Despite its name, there is no bronze in bronzite. Iron oxide is between 12% and 30%, and separation of the iron oxide along cleavage lines is the source of the metallic sheen. It is a mineral variety of enstatite rather than a unique mineral itself. It's found in igneous rocks and meteorites, like olivine (peridot).
Chrome diopside tends to be the mineral used in jewelry, for it's brilliant green color. It was discovered in 1988 in Russia's Eastern Siberia, and some deposits have been found in Pakistan. Diopside is typically opaque, and transparent stones with deep color are rare and therefore valuable. It can appear as deeply green as green tourmaline or emerald, but it is softer than either mineral and more prone to scratching. It requires no treatment to enhance or keep its bright rich color.
The two minerals of "jade" are shown in the grid-item. Nephrite tends to be darker green with a silky or lustrous appearance. Jadeite can be a range of colors, including green that rivals nephrite jade, hence their confusion for many years. Gem-quality jadeite is sometimes called imperial jade, and it tends to show more blotchy inclusions. Both stones have been revered for their beauty; nephrite is prized in Chinese culture and jadeite was used extensively in Mesoamerican art and ornament (Aztec, Maya, Pueblo Indians).

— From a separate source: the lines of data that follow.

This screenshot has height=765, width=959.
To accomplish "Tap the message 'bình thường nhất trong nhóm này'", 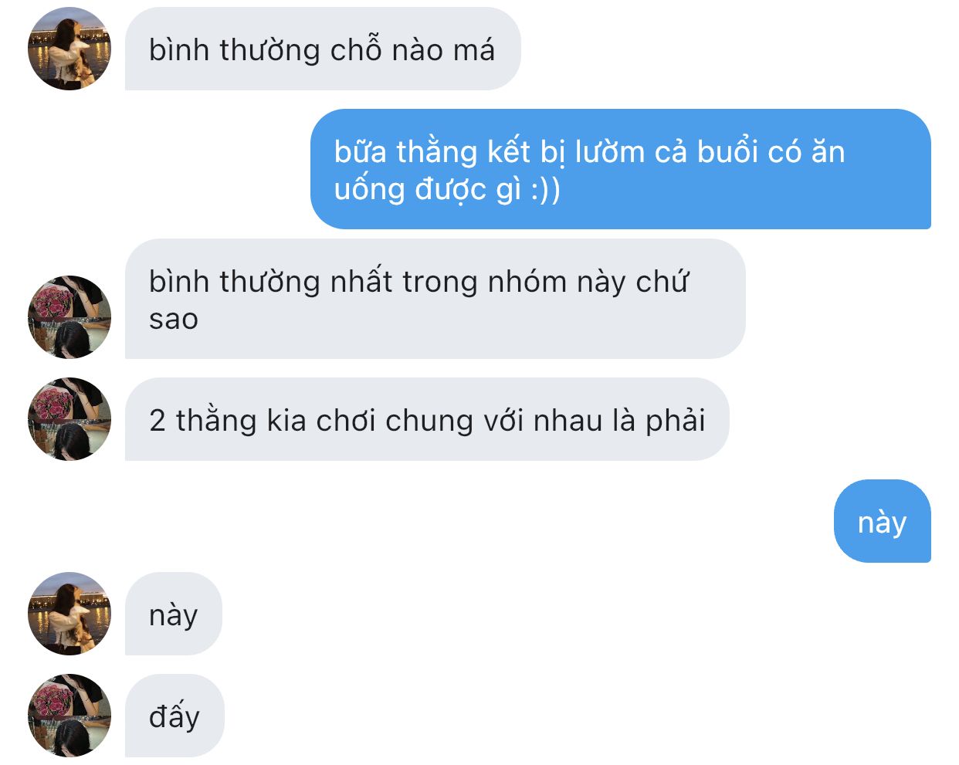I will [435, 299].
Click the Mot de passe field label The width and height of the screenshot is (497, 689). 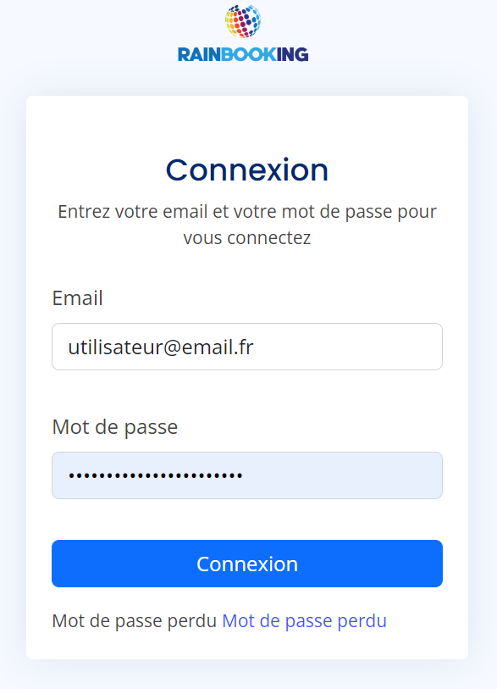click(115, 426)
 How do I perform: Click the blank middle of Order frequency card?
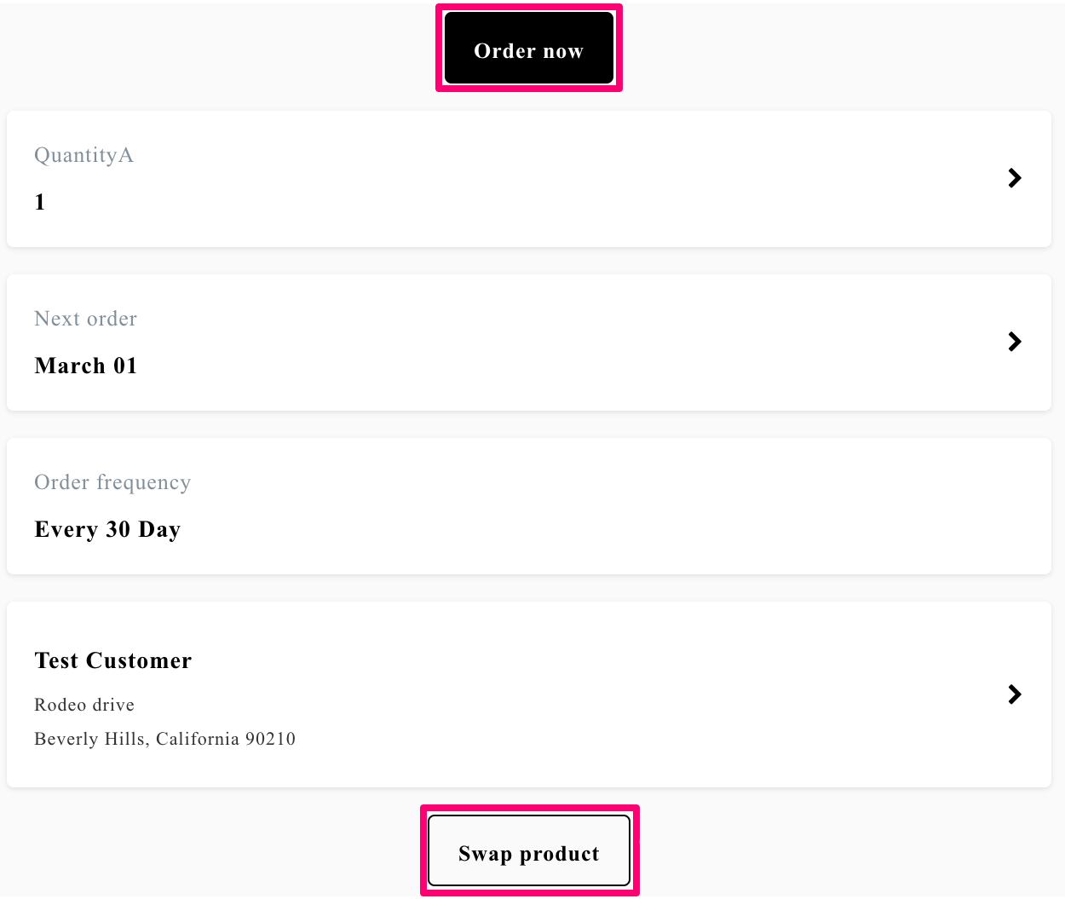tap(529, 506)
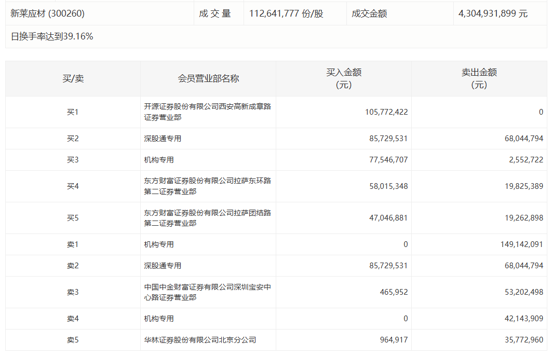Click the 新莱应材 (300260) stock name
Image resolution: width=552 pixels, height=357 pixels.
47,13
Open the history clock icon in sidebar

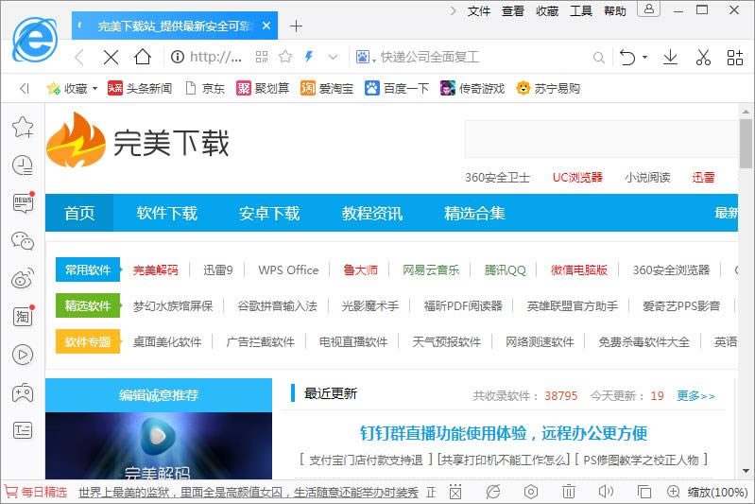(x=23, y=165)
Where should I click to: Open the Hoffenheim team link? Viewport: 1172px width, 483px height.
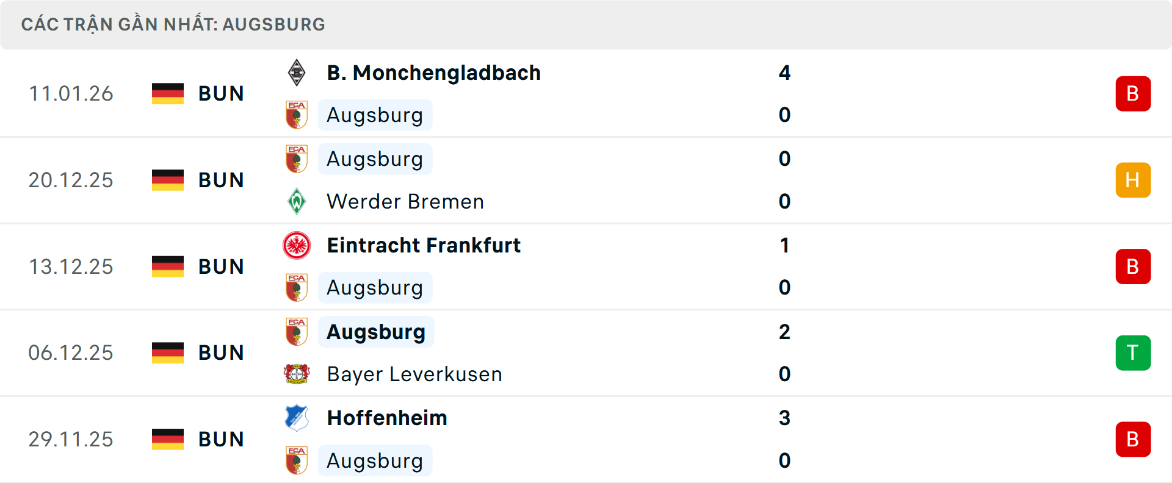(387, 418)
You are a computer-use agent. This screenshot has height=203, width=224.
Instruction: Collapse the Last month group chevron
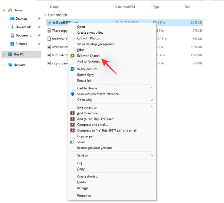tap(45, 15)
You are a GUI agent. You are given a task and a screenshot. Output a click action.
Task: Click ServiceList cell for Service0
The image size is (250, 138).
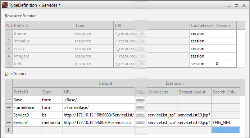coord(162,115)
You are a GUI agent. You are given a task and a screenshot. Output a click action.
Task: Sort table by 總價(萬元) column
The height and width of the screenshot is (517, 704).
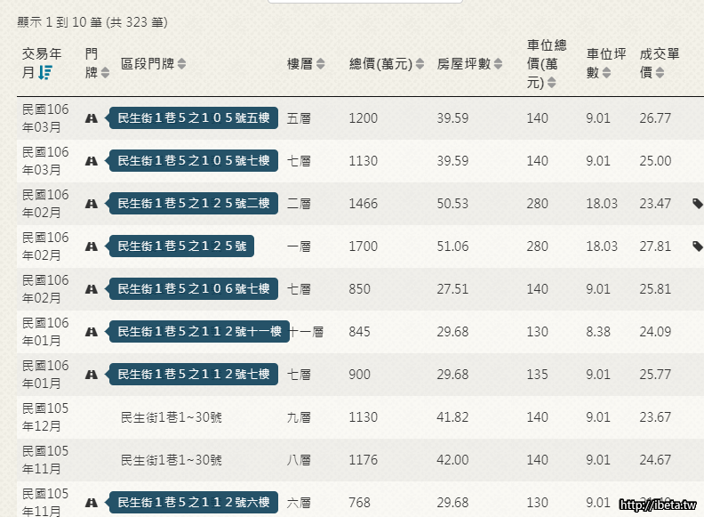tap(419, 64)
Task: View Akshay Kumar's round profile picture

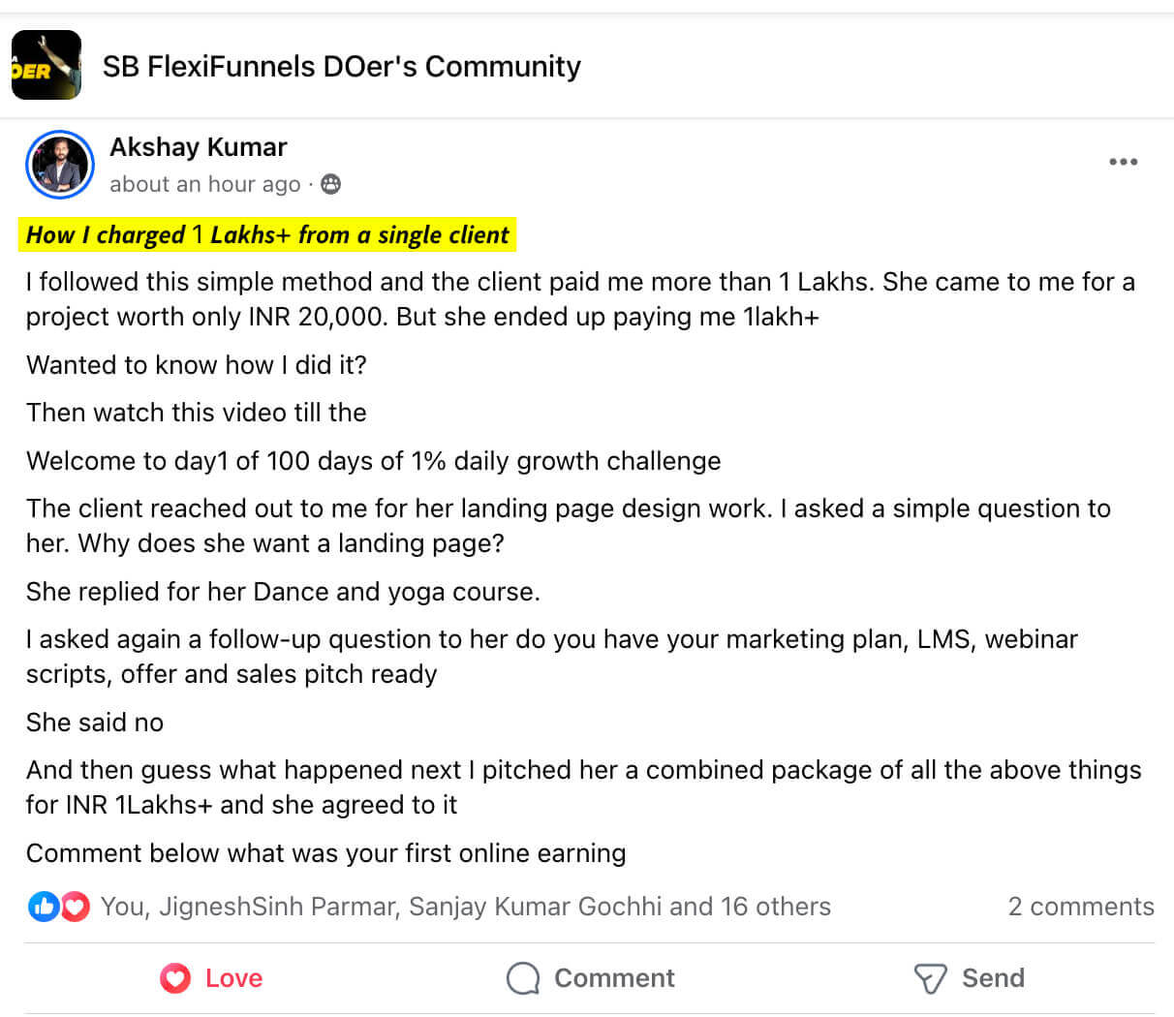Action: [x=60, y=165]
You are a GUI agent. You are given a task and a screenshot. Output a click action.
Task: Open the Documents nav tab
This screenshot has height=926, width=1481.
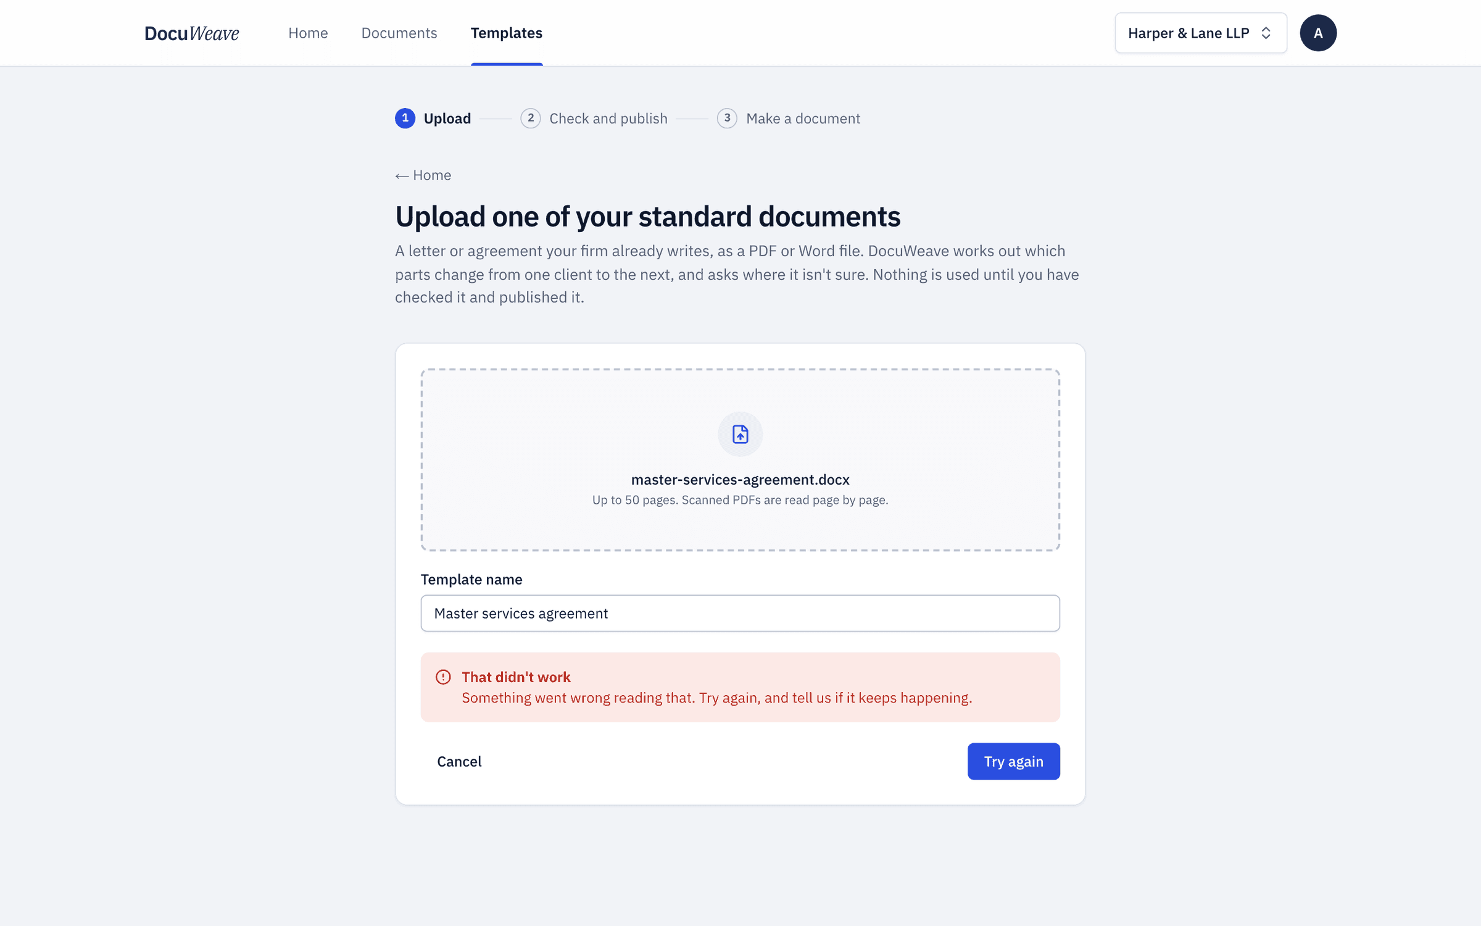tap(399, 33)
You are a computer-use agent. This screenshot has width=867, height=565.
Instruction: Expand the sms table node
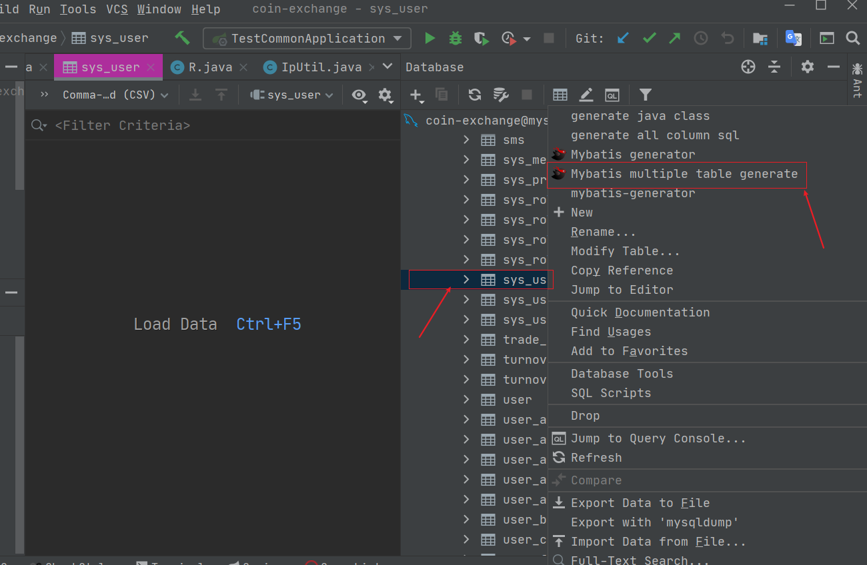[x=467, y=140]
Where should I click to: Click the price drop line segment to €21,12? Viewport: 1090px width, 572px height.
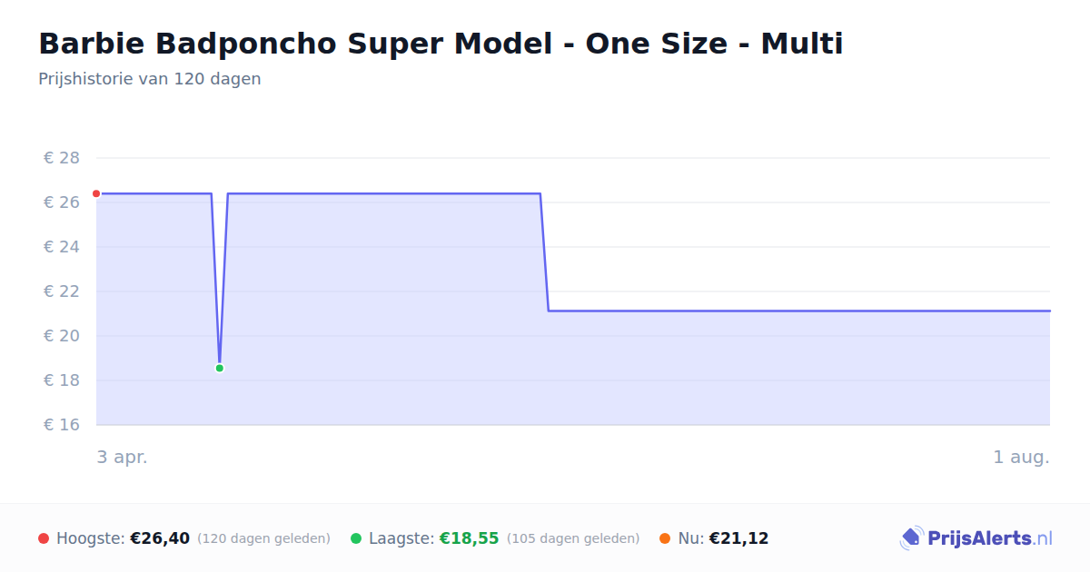coord(544,252)
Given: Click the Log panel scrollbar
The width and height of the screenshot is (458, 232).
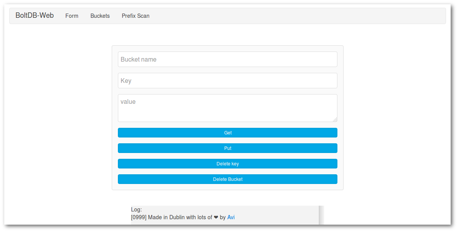Looking at the screenshot, I should point(322,215).
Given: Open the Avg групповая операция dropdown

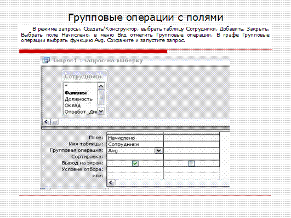Looking at the screenshot, I should 158,151.
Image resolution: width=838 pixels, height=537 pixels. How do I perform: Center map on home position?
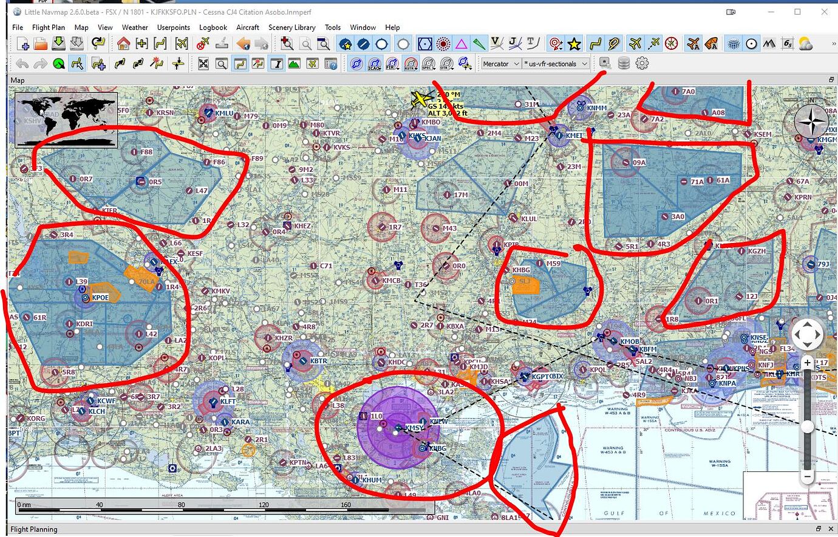coord(124,44)
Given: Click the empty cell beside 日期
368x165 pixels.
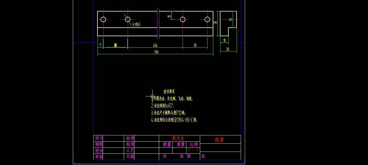Looking at the screenshot, I should [x=147, y=156].
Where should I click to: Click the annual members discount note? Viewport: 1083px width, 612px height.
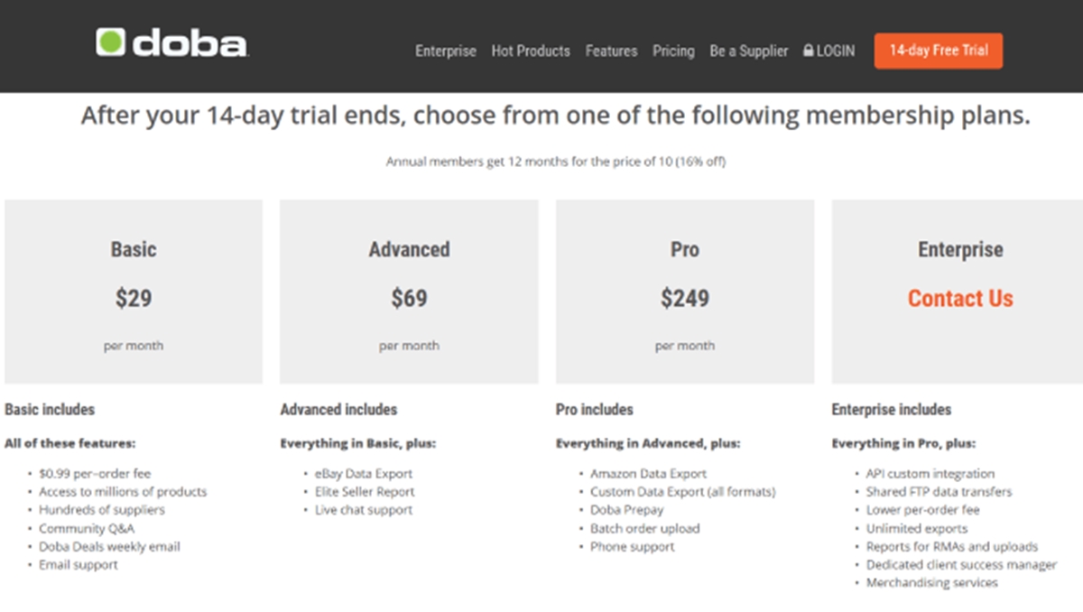pos(556,162)
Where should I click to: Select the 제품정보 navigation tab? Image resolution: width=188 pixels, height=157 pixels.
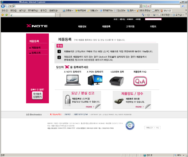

Kunzite was first discovered in Connecticut by George Kunz, a former vice president and buyer for Tiffanys. Most of the current supply comes from Afghanistan and Pakistan. As a gemstone, it gained popularity following the 1996 Sotheby's auction of the Estate of Jacqueline Kennedy Onassis in which a 47 carat kunzite ring was sold for $410,000. It was intended to be a 1963 Christmas present from President Kennedy to his wife, but tragically he was assassinated that November. The stone is untreated, and the color may naturally fade with time and exposure to light. Inclusions are common, and the more valuable specimens are clear to the eye.
Peridot was considered a symbol of the sun from ancient times through the Middle Ages, and it was long used in jewelry and ornamentation. It is widespread, though Pakistan is the principal source for gem-quality stones. In the presence of water at low temperatures, olivine readily transforms to other minerals like serpentine or magnetite, which is why it's more likely to find peridot in dry climates or in areas with recently formed rocks.
Rhodonite takes its name from the Greek rhodon meaning "rose". It's most commonly opaque and usually used as cabachons or smooth polished beads in jewelry. It is often streaked with black veins (black manganese oxides), and matrix rhodonite can be more valuable than plain rhodonite. In 1979 it was designated the state gem stone of Massachusetts.